We are a nation that did not go through this long period of ideological struggle associated with defining Christianity. The positive thing about the American Revolutionary framing of things is that because we don’t have a church, people can find their own way. And you know, we’ve been studying that to a certain degree in Black Christianity. You know, Black Gods of the Metropolis, you know it’s no big thing. We’ll set up you know, like Prophet Cherry: “I am a Jew.” And the Jews say, “Well no you’re not.” He said, “Well you can’t define Judaism for me because you’re fake.” You know, that back and forth. Or the Nation of Islam: “We are practicing Islam.” The Saudis say, “Well no you’re not.” And they say, “Yes we are.” And they say well, “We in Mecca and Medina, we are the center. And our tsar in Egypt, the great university, we are the center of Islam.” And The Honorable Elijah Muhammad said, “That Islam. But we had to reform Islam,” you know what I’m saying. 

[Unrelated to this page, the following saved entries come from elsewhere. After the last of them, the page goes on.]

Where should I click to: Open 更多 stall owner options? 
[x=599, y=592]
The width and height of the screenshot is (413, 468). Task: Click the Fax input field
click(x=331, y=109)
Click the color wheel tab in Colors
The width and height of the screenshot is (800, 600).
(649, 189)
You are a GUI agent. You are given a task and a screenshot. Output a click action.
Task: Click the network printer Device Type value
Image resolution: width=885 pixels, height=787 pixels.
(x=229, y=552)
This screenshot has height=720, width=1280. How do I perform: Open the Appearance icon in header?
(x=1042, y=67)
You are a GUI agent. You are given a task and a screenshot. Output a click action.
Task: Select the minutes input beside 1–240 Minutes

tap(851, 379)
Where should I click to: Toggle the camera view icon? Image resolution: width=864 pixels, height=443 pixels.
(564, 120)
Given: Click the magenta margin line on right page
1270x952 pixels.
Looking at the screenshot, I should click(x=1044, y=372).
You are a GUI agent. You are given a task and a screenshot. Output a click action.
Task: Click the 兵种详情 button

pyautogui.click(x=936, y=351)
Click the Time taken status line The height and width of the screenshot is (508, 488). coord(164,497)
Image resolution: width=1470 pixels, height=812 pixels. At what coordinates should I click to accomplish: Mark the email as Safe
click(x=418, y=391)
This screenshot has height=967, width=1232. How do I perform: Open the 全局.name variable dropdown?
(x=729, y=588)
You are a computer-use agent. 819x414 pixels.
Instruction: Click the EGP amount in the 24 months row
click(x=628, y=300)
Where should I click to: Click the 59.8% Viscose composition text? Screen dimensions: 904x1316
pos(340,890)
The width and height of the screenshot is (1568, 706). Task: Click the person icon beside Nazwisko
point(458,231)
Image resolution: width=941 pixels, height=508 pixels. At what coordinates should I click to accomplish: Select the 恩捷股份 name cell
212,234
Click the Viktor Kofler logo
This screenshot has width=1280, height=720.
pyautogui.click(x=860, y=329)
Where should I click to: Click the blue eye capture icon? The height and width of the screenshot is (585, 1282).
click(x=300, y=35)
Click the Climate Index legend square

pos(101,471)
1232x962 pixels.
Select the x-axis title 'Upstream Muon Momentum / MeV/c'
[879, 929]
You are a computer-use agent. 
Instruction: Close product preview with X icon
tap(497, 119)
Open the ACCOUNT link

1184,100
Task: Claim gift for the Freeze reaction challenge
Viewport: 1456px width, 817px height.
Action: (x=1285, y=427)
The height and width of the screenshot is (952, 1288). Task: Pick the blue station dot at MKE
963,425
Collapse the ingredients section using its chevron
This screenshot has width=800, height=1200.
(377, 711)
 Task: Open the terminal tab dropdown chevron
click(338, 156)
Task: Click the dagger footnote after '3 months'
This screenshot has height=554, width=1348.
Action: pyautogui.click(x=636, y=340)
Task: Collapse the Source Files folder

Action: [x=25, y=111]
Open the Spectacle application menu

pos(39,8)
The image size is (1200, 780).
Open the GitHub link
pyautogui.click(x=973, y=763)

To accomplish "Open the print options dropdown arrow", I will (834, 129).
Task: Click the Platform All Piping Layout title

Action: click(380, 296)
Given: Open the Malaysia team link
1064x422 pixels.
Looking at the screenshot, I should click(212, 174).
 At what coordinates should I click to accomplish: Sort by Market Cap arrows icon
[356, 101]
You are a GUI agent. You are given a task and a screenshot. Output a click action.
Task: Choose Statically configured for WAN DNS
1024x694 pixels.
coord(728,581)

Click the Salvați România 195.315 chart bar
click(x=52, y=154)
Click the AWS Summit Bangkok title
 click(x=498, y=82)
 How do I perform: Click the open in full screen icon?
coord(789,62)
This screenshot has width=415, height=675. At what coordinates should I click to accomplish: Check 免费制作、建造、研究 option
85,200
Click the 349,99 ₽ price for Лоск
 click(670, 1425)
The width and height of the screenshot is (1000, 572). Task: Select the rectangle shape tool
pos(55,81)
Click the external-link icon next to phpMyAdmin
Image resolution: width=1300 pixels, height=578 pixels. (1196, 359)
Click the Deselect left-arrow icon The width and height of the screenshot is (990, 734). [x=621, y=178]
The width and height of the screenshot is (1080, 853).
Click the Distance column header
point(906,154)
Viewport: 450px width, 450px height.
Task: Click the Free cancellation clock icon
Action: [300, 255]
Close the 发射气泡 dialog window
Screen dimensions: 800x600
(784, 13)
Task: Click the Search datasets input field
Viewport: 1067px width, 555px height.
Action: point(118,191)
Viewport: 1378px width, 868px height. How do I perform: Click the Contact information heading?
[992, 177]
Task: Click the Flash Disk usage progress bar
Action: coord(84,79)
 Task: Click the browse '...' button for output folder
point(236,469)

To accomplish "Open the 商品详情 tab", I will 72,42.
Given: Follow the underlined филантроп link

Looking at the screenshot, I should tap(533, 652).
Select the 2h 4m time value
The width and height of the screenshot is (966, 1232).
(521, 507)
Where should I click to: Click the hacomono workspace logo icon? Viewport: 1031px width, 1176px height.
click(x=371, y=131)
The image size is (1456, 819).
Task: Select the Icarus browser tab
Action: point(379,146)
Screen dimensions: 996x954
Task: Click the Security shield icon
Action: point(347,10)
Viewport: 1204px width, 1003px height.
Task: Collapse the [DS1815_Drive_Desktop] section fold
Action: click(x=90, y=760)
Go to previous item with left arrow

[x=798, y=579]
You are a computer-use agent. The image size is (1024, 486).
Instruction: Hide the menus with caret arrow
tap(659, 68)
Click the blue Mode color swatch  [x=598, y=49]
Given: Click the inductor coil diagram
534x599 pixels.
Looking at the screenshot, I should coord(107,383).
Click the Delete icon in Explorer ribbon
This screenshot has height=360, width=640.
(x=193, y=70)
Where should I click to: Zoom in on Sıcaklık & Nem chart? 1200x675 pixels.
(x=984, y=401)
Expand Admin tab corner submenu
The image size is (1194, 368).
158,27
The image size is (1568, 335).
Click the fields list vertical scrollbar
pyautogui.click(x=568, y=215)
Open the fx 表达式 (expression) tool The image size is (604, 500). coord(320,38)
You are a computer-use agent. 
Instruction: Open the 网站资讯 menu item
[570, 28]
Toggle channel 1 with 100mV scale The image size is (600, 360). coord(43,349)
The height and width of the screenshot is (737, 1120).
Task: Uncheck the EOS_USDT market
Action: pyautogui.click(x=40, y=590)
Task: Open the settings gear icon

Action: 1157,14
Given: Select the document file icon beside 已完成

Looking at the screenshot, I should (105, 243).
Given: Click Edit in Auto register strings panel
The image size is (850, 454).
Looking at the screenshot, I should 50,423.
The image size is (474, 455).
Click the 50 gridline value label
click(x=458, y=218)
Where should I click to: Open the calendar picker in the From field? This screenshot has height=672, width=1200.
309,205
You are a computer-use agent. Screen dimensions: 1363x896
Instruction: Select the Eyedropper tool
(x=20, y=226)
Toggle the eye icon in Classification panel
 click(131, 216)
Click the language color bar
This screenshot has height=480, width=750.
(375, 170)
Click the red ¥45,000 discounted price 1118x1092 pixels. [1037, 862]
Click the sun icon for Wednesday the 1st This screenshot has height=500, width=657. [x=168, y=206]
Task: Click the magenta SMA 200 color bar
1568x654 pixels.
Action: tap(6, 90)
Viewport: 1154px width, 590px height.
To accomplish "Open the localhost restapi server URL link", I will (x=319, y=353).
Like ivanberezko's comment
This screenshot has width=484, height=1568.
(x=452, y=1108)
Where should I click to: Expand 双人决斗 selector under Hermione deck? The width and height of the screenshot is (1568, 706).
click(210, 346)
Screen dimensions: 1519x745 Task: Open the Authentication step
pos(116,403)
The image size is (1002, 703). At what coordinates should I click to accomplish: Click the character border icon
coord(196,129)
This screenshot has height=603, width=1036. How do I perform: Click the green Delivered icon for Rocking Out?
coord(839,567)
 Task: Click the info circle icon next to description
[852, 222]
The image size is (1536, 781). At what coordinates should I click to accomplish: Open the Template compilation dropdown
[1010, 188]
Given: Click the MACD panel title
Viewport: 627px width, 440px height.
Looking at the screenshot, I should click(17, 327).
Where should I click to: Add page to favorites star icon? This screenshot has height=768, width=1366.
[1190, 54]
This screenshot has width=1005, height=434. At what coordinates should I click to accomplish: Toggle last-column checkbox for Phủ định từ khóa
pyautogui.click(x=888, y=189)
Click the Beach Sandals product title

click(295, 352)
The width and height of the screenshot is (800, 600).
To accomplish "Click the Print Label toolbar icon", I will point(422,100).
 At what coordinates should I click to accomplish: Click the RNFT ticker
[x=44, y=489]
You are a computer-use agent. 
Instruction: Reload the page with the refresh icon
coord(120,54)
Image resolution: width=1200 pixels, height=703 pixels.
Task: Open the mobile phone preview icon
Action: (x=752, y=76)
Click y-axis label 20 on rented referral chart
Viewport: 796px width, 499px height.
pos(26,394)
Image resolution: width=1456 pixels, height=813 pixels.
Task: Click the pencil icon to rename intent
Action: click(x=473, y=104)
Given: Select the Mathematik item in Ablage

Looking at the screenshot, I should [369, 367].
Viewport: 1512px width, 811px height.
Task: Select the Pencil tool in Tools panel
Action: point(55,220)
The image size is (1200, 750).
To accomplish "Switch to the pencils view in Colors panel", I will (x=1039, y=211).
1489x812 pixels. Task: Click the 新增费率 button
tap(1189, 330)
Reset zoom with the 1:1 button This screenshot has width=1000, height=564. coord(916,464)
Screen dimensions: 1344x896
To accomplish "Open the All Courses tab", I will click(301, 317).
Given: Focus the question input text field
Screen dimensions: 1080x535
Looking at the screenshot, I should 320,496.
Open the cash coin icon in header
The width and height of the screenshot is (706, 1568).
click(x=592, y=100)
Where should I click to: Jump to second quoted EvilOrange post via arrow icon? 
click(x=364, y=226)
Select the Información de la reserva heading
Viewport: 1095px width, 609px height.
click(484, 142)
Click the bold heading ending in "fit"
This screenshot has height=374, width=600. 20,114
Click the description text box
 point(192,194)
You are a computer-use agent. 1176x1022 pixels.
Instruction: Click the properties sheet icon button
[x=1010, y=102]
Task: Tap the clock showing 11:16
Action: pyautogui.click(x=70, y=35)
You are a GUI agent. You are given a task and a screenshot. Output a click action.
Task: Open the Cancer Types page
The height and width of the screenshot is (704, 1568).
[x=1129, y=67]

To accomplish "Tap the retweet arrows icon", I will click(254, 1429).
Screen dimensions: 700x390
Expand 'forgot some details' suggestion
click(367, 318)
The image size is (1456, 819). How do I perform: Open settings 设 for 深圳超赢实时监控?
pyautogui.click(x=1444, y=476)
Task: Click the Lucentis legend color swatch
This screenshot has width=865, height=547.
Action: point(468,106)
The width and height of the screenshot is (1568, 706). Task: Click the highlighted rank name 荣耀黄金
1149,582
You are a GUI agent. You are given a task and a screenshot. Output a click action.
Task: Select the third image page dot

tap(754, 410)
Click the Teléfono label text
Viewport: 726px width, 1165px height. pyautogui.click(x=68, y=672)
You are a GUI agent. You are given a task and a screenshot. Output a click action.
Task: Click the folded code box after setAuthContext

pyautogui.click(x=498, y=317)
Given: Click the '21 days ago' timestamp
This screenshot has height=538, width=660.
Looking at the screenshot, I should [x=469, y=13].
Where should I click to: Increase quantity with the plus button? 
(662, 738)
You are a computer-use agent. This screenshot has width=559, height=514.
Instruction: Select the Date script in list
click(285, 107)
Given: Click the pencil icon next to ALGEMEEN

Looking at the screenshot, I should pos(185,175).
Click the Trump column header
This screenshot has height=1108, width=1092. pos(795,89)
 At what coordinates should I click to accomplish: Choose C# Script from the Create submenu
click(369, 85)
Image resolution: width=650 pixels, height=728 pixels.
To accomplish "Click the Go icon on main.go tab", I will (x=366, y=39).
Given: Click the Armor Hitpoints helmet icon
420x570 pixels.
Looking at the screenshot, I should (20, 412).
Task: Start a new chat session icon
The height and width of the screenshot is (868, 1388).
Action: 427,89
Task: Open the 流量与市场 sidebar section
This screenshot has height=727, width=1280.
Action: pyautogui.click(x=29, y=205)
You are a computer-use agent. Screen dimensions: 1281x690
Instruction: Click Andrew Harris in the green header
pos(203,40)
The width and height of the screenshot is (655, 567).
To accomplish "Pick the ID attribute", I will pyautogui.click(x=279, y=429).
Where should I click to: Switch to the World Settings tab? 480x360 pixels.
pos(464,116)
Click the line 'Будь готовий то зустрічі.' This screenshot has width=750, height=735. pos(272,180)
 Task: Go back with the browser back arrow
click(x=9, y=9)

It’s uniquely American, where we didn’t have to fight a church, you know, like the Catholic Church. We would just form a denomination, you know. And I think no people have done that more prolifically than Black people. We have so many denominations, it’s hard to know where they begin and where they end. That’s why when Alice and Edy and I went to The Garden of Prayer; now they’re part of a denomination—which one, I don’t know. You know, but it’s a denomination, and we do our thing, you know what I’m saying. It’s really a very democratic process in this sense, and it should be studied more.

So the lack of a church. And this this is something that we have to understand about American history: yes there was genocide, of some Native Americans. Not all Native Americans. And in some ways we have to understand the history of Native America. The Seminoles are not the Cherokees. The Cherokees are not the Plains Indians. Very different histories. And so the Seminoles, who a lot of people say were a mixture of native peoples and Africans. And the Seminoles were a safe haven for slaves who were running away. 

Now they, in so many different ways, are not the same as Plains Indians, who didn’t know anything, pretty much, about enslavement or Black people. But the Cherokee did. Each of these peoples constitutes something singular and unique. To call them Native American is a shorthand way of saying “the people who were originally here.” Where they came from, we usually think across the Bering Straits. They are in a lot of ways Mongol people, Asian people. What we call Native Americans are descendants of Asia. 

Moorish science will say that the Native Americans, especially the Seminole, are instances of Africans having crossed the Atlantic before Europeans did. And I think there’s some evidence of that. And Moorish science claims that they were early Moors, that they were Moors, you know, the Moors who ruled Spain and the Iberian Peninsula for 600 years; they were North Africans.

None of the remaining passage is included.